Nel flusso di lavoro pratico, ciò presentava notevoli vantaggi. Si potevano registrare più tracce contemporaneamente — il magnetofono era disponibile in formati da 1/4 di pollice, 1/2 pollice o multitraccia — e lavorare in modo completamente indipendente in post-produzione. Mentre il montatore lavorava sul materiale visivo, il tecnico del suono poteva disporre le sue tracce su macchine separate, risincronizzarle o elaborarle con effetti. Il sistema di montaggio su magnetofono è stato la soluzione standard fino agli anni '90: il montatore audio lavorava con strisce fisiche, le incollava su bobine, utilizzava scarti di magnetofono per provare le transizioni. L'adesione era affidabile, la qualità stabile — purché lo strato magnetico non si usurasse o non venisse danneggiato dall'umidità.
Il problema più grande: usura e conservazione. Il magnetofono perdeva adesione nel corso degli anni, lo strato poteva sgretolarsi e l'umidità causava ossidazione. Molti archivi hanno perso preziosi registrazioni audio perché le bobine non erano state conservate correttamente. Anche la manipolazione era laboriosa — ogni taglio, ogni riorganizzazione richiedeva un splicing manuale con nastro adesivo magnetico.

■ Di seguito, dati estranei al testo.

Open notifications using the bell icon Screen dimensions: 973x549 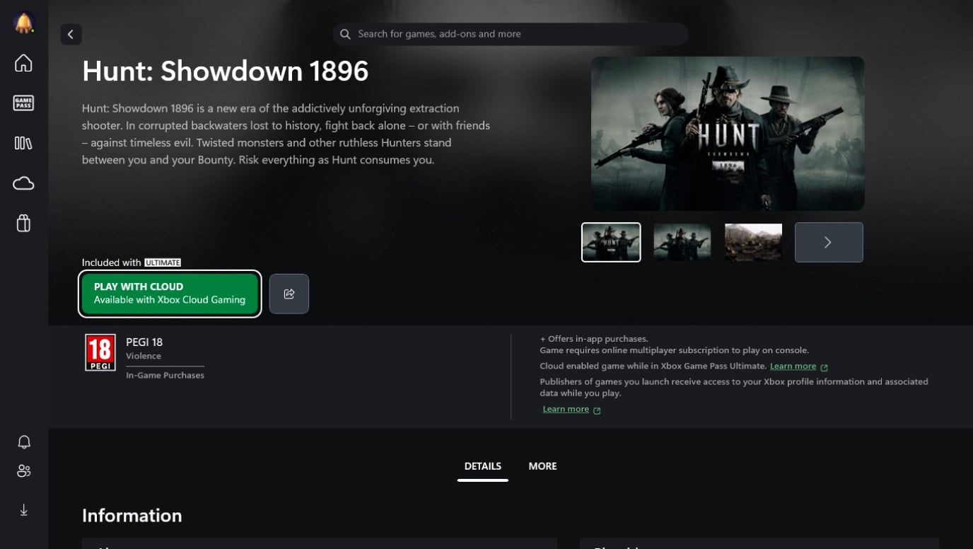pyautogui.click(x=23, y=441)
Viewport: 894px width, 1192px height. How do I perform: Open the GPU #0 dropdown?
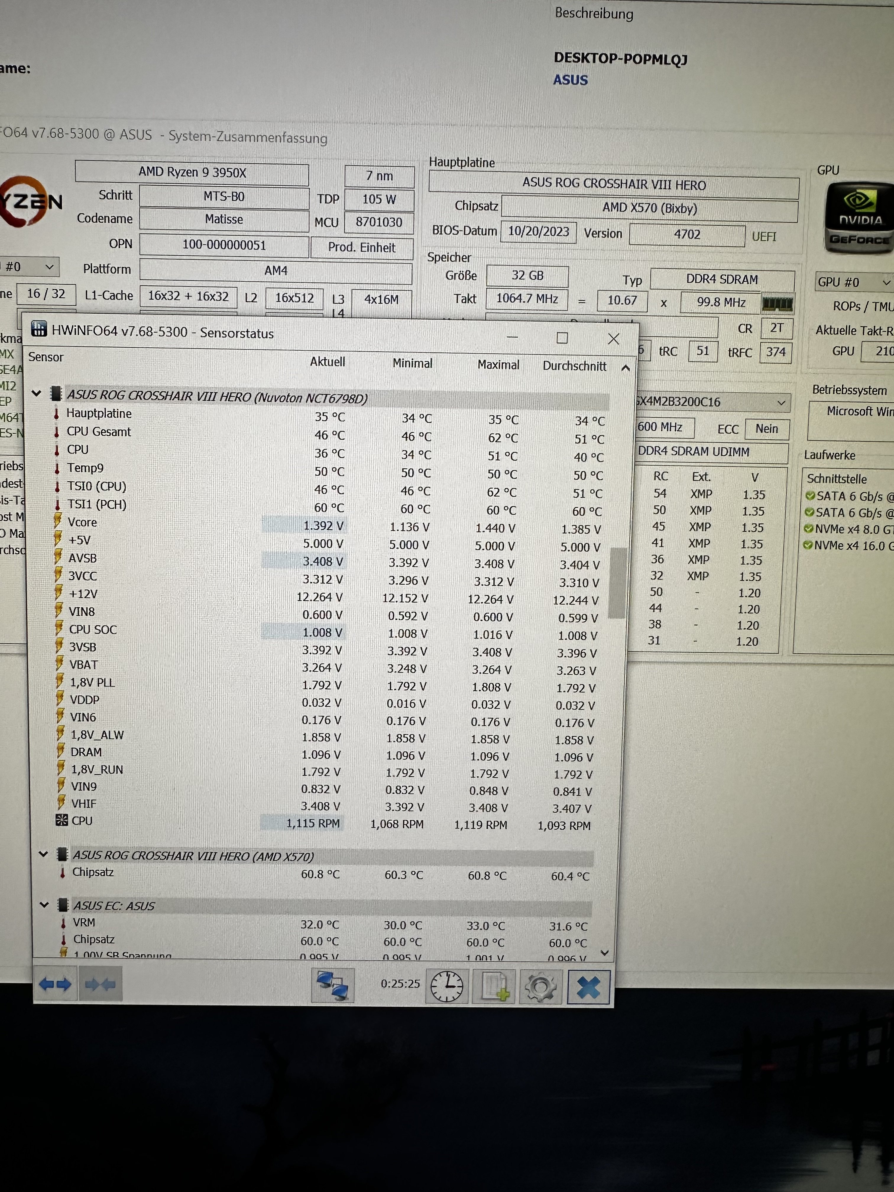854,282
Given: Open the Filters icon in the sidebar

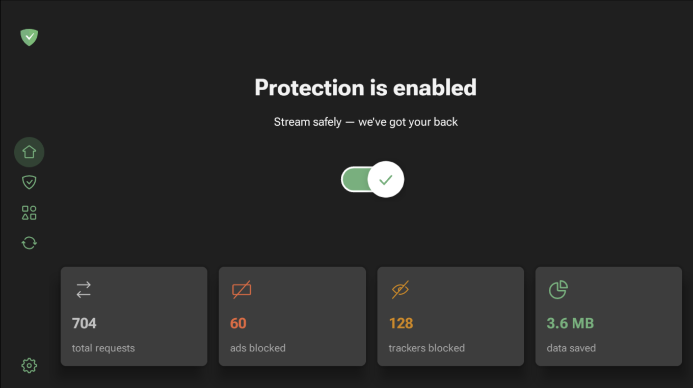Looking at the screenshot, I should [29, 212].
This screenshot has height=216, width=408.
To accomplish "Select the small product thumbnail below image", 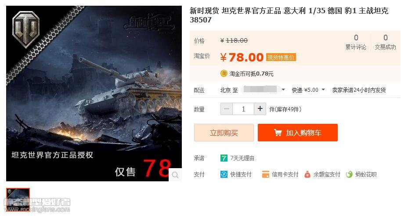I will pos(18,200).
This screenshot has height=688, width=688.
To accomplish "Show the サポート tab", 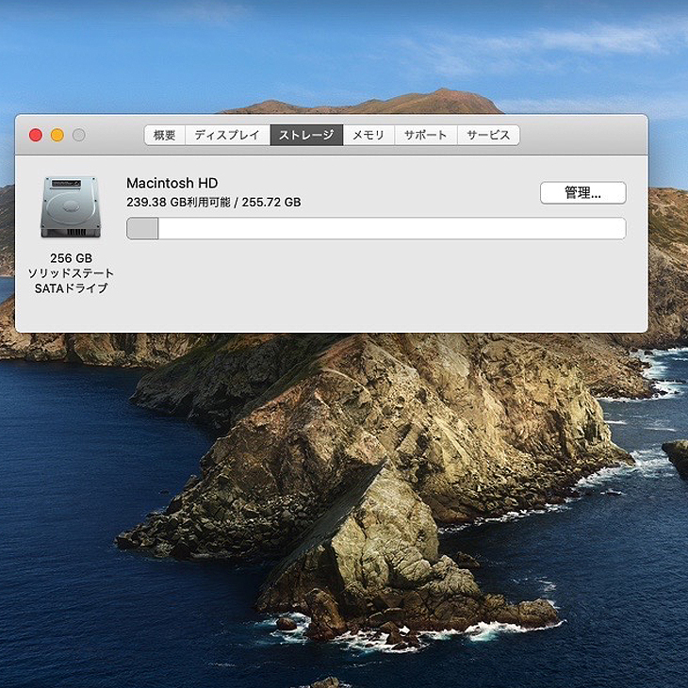I will tap(426, 135).
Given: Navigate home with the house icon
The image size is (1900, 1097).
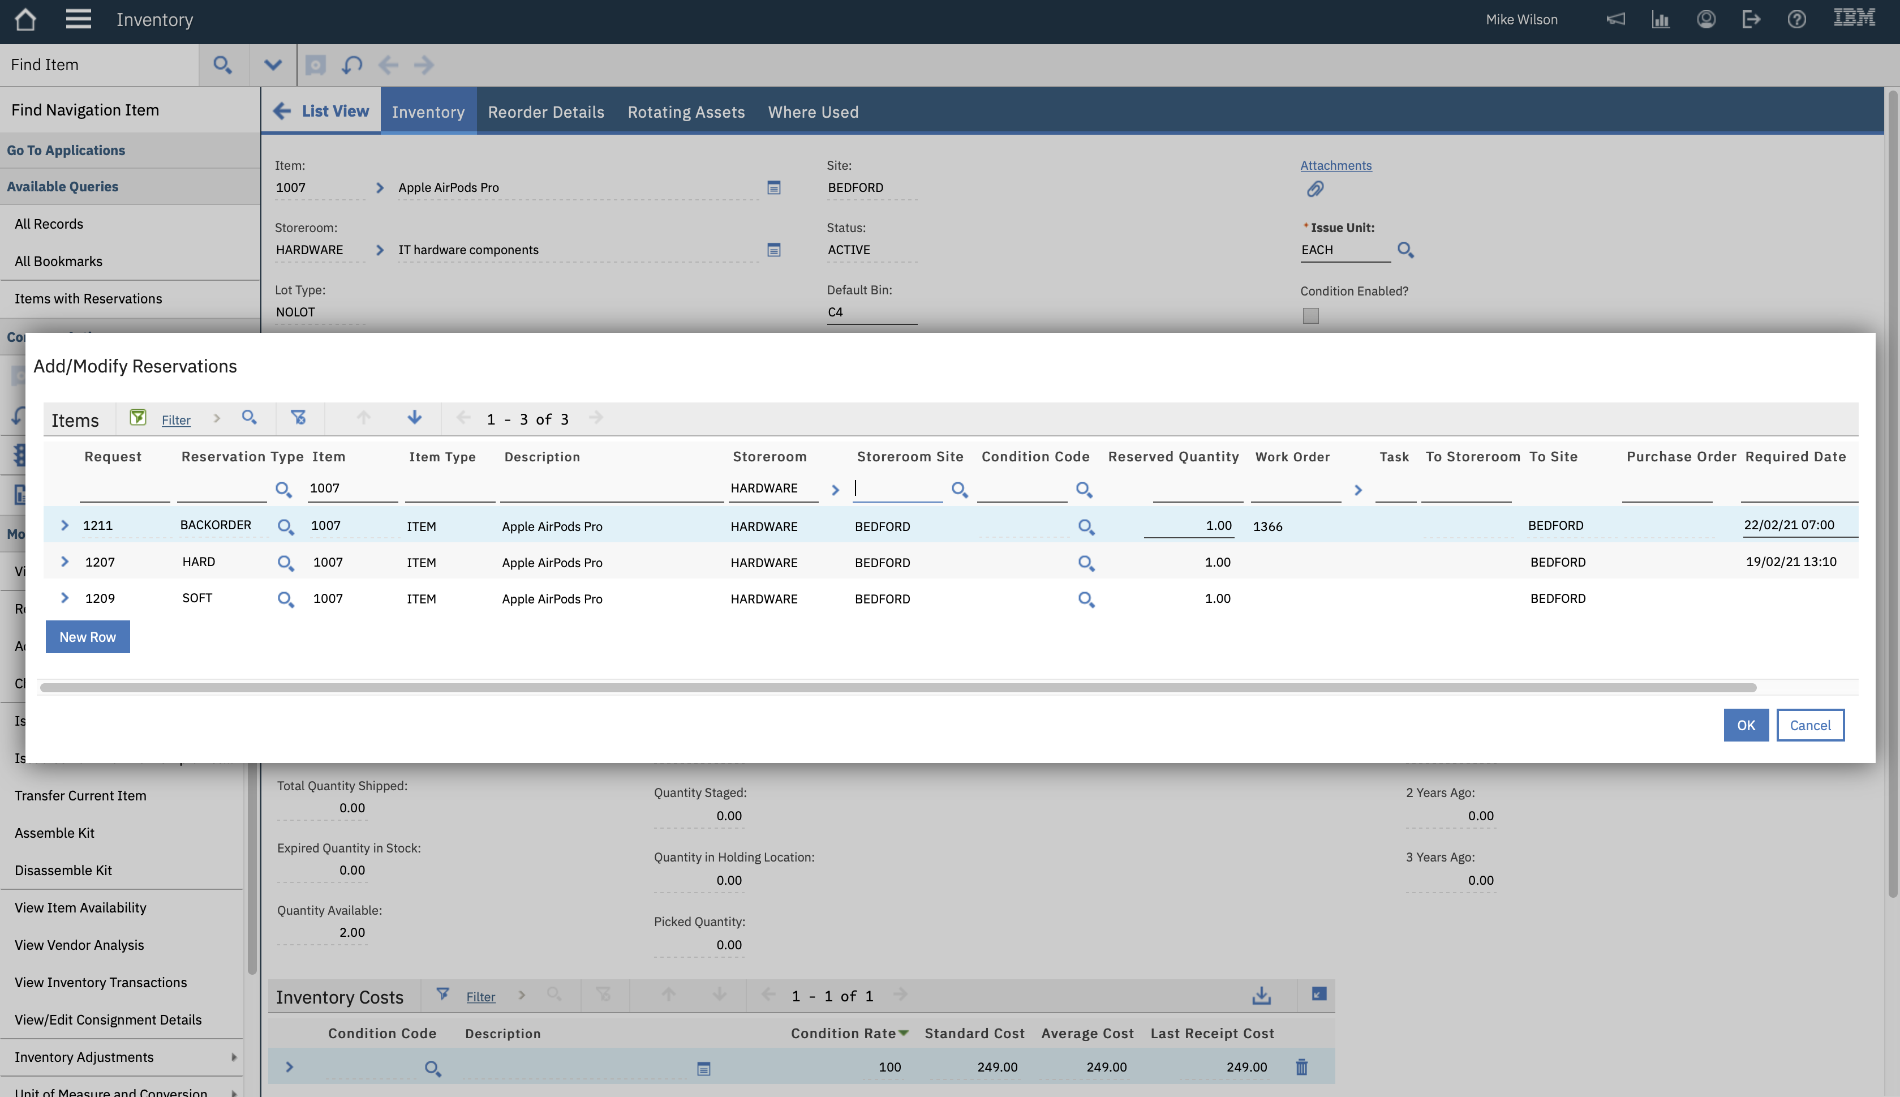Looking at the screenshot, I should click(x=26, y=20).
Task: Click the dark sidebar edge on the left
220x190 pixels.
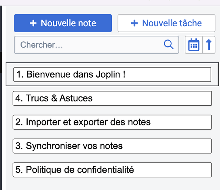Action: pyautogui.click(x=1, y=98)
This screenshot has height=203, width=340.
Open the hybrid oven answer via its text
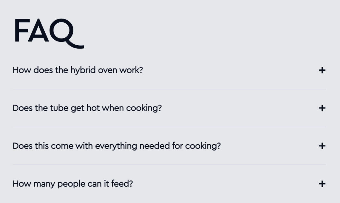point(77,70)
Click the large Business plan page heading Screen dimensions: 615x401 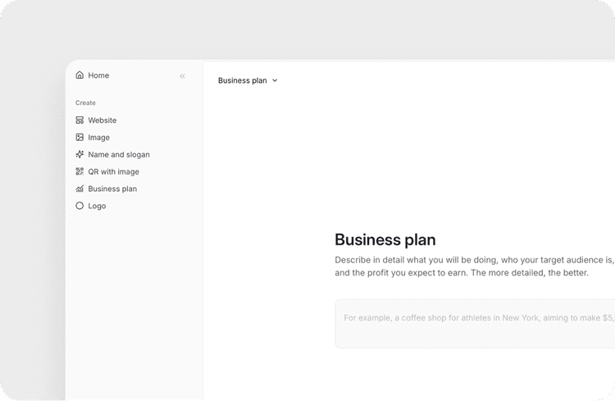click(x=385, y=240)
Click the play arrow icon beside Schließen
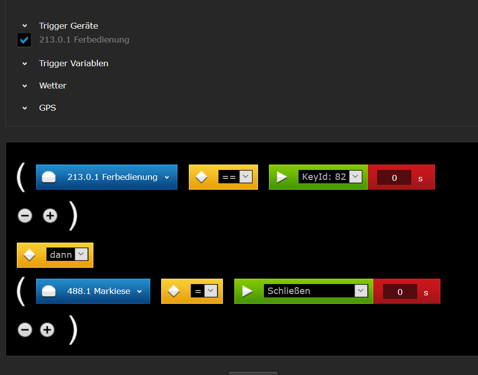Viewport: 478px width, 375px height. [247, 292]
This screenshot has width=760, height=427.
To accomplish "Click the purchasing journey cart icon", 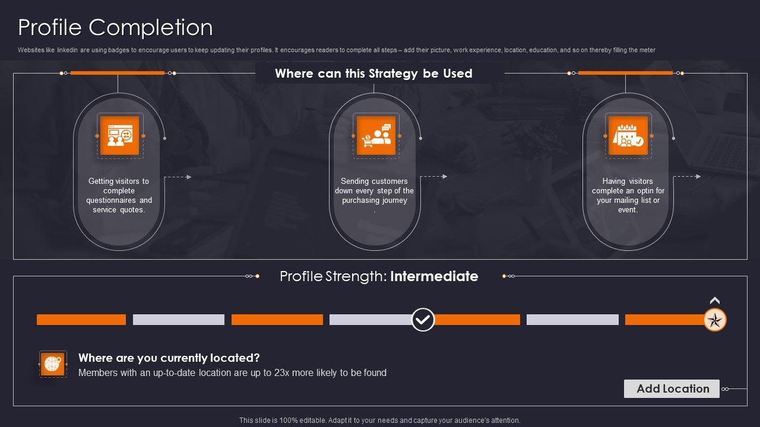I will (375, 136).
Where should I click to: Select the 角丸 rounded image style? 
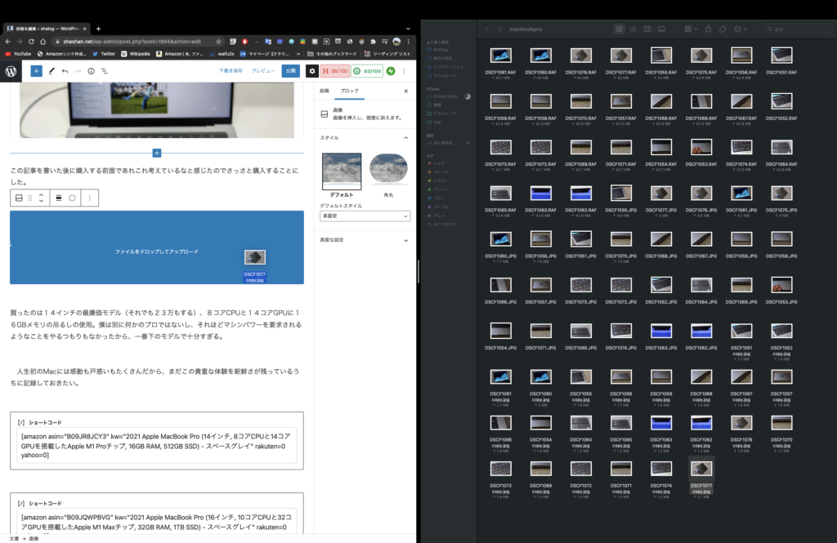coord(388,171)
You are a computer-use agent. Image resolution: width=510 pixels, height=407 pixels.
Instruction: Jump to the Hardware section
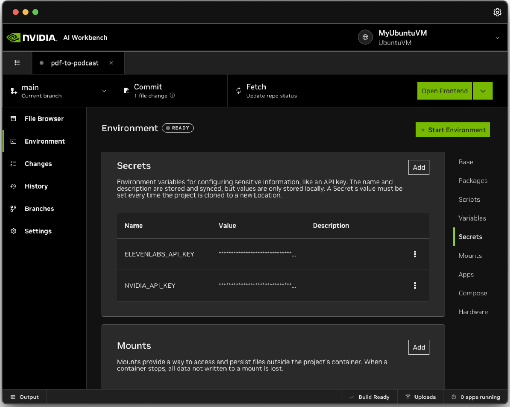(x=473, y=312)
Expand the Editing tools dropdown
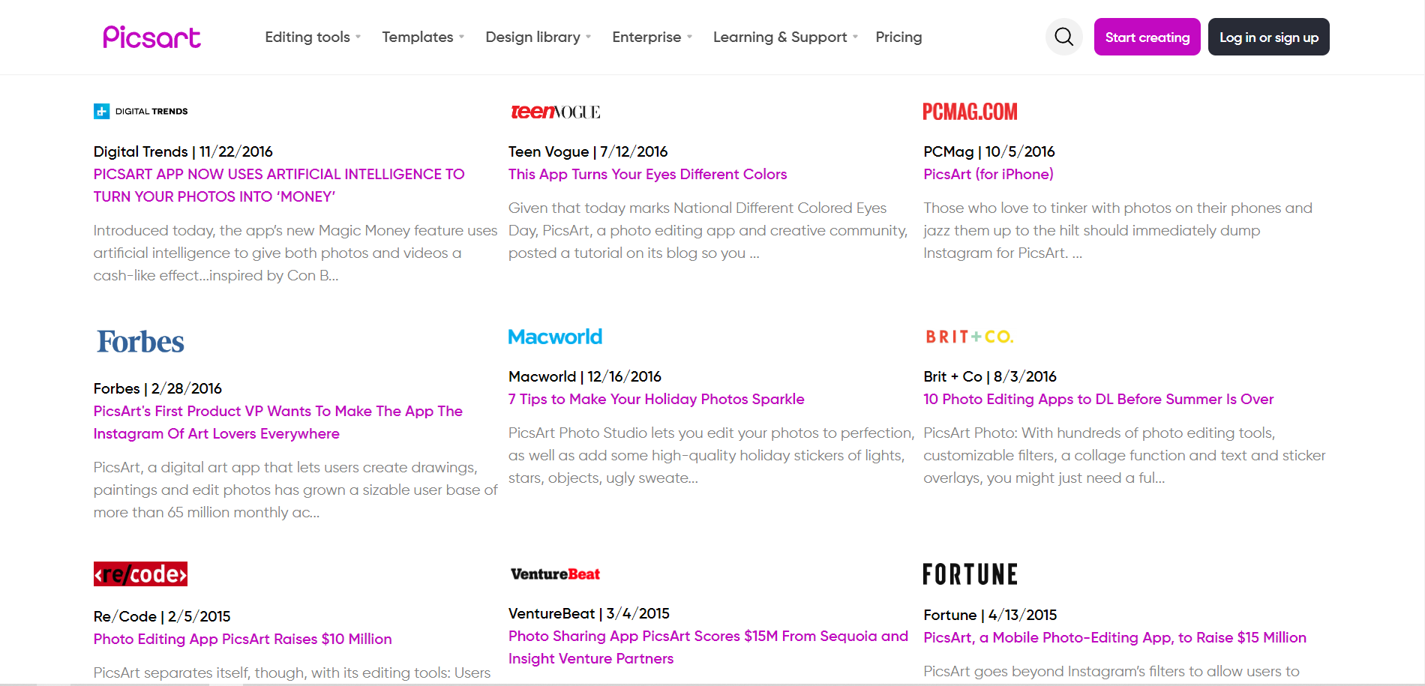This screenshot has height=686, width=1425. pyautogui.click(x=313, y=37)
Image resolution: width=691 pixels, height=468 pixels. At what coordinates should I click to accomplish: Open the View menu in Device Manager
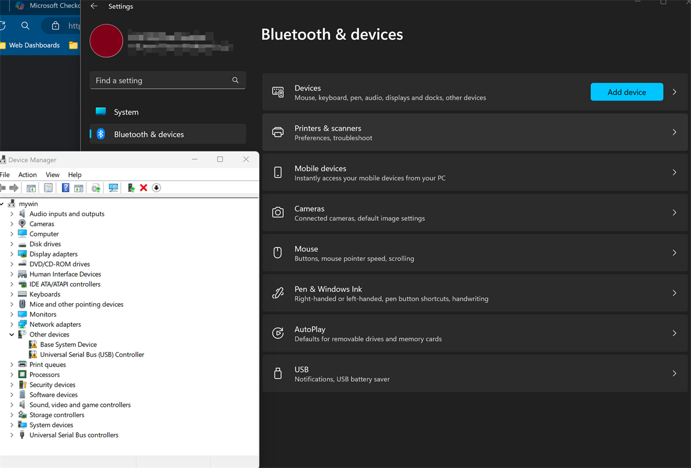[x=52, y=175]
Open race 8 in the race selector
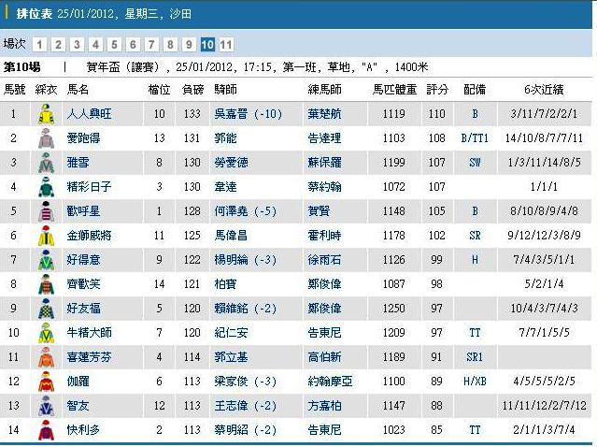The image size is (597, 447). tap(170, 44)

Con la rivoluzione digitale — software DAW (Digital Audio Workstations) come Pro Tools — il magnetofono è diventato obsoleto. Ora si poteva lavorare in modo non distruttivo via software, salvare take illimitati, impostare automazioni. I formati digitali hanno preso il sopravvento. Ciononostante: chi oggi digitalizza archivi analogici o lavora con film classici si imbatte ancora in bobine di magnetofono. La digitalizzazione è complessa e costosa — e alcuni tecnici del suono giurano ancora sul suono di magnetofoni ben conservati, un timbro "più caldo" rispetto ai primi codec digitali.